Tuesday, 10 January 2023

“Seeing Auschwitz” – A Reflection from Rabbi Jeremy



 

Dear Friends,

 

Before we settle fully into Chanukah mode, I wanted to share a reflection on the ‘Seeing Auschwitz’ exhibition now installed (until March 23), in a gallery on Old Brompton Road. It’s one of the most thoughtful, moving and powerful presentations I can remember seeing.

 

The curators do guide us through some historical background, but the exhibition is not really about what happened, but rather about what it means to look at images of Auschwitz. The first galleries feature images shot by an SS Officer.
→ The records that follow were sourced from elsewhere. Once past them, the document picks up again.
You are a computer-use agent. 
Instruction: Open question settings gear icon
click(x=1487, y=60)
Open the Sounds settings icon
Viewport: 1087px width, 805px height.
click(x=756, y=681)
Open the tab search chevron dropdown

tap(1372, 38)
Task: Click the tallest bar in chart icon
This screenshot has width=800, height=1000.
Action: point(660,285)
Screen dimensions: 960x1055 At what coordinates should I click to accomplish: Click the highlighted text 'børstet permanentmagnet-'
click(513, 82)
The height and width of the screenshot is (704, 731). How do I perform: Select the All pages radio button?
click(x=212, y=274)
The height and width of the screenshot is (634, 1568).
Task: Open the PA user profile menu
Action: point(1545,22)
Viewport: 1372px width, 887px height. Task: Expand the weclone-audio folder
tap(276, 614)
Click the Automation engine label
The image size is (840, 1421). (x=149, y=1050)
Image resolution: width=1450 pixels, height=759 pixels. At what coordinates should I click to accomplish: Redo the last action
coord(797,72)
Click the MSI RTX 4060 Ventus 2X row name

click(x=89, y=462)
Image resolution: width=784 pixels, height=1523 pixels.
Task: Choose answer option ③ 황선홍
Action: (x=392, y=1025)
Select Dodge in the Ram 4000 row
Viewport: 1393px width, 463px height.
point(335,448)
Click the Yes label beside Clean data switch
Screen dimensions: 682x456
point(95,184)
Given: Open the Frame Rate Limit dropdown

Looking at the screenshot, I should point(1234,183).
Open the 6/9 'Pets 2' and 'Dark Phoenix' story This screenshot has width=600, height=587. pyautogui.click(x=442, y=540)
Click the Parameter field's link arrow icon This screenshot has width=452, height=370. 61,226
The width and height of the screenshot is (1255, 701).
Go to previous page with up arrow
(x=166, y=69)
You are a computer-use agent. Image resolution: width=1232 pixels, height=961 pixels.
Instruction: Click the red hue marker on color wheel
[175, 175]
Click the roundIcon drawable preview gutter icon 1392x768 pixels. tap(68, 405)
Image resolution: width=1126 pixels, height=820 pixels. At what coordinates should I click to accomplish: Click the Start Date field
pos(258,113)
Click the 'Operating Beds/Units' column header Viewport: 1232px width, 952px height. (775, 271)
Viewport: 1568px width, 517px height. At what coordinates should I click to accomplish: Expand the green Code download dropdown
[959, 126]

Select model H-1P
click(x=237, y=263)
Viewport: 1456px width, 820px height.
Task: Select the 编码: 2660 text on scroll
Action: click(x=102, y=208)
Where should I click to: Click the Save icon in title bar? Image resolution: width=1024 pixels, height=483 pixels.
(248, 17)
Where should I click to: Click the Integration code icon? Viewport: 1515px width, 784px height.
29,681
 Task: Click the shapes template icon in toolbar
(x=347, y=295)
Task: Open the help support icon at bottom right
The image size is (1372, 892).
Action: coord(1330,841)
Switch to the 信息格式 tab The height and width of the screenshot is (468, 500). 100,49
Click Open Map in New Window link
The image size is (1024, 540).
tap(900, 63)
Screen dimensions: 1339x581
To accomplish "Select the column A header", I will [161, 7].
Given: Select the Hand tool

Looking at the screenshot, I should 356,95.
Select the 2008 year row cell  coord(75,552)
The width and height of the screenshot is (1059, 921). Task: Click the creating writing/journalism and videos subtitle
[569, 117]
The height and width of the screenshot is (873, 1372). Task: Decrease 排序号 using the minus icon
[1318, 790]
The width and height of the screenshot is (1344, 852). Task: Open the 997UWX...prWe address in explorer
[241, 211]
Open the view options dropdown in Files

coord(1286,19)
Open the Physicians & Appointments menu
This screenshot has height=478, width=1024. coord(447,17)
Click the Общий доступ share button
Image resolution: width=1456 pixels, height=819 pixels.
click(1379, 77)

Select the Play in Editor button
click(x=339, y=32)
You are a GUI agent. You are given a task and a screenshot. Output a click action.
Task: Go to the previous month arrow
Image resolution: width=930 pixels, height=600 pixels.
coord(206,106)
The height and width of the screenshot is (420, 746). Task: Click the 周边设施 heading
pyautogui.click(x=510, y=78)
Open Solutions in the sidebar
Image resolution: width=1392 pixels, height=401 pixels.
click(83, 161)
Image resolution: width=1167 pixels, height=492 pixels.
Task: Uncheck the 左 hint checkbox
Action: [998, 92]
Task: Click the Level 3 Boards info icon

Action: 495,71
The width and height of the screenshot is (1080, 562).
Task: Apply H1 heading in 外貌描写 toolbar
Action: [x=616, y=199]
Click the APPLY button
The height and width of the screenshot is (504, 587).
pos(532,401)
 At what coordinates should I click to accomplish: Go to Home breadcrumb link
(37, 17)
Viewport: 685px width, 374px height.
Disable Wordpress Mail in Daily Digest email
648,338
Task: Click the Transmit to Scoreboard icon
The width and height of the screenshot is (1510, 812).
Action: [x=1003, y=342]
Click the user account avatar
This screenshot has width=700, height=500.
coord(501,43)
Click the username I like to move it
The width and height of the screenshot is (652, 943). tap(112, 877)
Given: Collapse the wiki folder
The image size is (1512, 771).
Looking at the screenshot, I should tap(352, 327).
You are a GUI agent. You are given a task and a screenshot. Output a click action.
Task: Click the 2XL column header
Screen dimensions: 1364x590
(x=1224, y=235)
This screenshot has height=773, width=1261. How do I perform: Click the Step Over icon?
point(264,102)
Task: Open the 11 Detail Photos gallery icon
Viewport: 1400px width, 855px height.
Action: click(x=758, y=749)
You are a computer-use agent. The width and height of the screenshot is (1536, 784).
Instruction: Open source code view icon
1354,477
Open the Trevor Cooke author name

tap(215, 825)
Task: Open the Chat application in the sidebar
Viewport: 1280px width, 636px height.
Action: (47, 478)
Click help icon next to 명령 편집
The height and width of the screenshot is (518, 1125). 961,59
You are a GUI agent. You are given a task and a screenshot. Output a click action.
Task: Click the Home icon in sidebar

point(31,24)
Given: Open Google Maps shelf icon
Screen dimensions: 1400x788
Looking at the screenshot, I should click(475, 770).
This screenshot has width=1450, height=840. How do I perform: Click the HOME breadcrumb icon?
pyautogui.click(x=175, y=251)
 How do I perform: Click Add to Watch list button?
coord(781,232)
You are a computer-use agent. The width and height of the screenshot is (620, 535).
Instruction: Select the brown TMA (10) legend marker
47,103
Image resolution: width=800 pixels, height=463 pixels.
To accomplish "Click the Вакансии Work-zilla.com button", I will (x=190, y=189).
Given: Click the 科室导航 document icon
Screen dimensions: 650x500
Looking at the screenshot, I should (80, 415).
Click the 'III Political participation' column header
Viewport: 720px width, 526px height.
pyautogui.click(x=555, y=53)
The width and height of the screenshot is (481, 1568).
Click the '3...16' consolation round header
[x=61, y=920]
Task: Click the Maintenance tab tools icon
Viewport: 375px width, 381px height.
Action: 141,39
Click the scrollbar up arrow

The curation, both in the visual presentation and the excellent audio guide, draws us into a comparison of the dehumanising framing - emphasising the ‘efficiency’ of the operation, stripping the victims of their personhood – and moments of intimacy and humanity that nonetheless pervade even these shots – a man standing bewildered, missing a shoe, a camp inmate speaking to a recently disembarked woman – at great personal risk, a young boy meeting the gaze of the camera full-on…

 

In a photo of a ‘selection,’ we see only the backs of men’s heads as they are pointed towards immediate death or life-as-inmate by an SS ‘doctor.’ The audio guide alert us to the humanity of these men, clearly visible in the photo, but only if we stop and look slowly. Our attention is drawn to the pacing of victims as they head from the moment of selection towards the gas chamber visible in the rear of the image – “See how quickly these human lives are dispatched,” the audio calls us to note. “How quickly were you prepared to glimpse at this photo and move on?” To see humanity, we need to look more slowly. It was at that point that I wrote off other afternoon plans and settled in for the journey through other collections of images, all remarkable, powerful and brilliantly curated.

 

There are drawn images that survived on scraps of paper, this time drawn by an inmate, raising questions about agency and the reality of the behaviour of the SS Camp Guards – who stand ‘noble’ in the photos taken by the SS Officer and whose brutality is revealed in these illicit images drawn by an artist-inmate known only as ‘M.’

 

Another gallery features and curates for us two blurred photographs where piles of bodies between gassing and cremation can be just made out. The photos – taken by Jewish members of the Sonderkommando - are part-obscured by the need to hide the camera as it was being used. Video testimony of survivor Sonderkommando members contextualises these awful images.

 

Perhaps the most sickening images are ones featuring smiles and laughter; taken by an SS guard at the retreat centre for stressed guards, where they are encouraged to consort with the ‘right’ sort of German women and relax.

 

The exhibition is presented in a corporate venue and doesn’t clearly bear names we would associate with material such as this. But its origins are an exhibition prepared for the United Nations’ observance of the International Day of Commemoration in memory of the victims of the Holocaust and exhibited at UN Headquarters, New York, UNESCO Headquarters, Paris and United Nations Information Offices worldwide. The Memorial & Museum of Auschwitz-Birkenau and Yad Vashem are frequently mentioned and the lead curator, Paul Salmons, helped curate the highly regarded Holocaust Galleries at the Imperial War Museum.

 

I recommend it highly, particularly in these over-tinselled times. We’ll be lighting flames in the coming days, may we all be touched by the miracles of survival and insistence on the importance of acknowledging the right to self-determination for our people, and all people.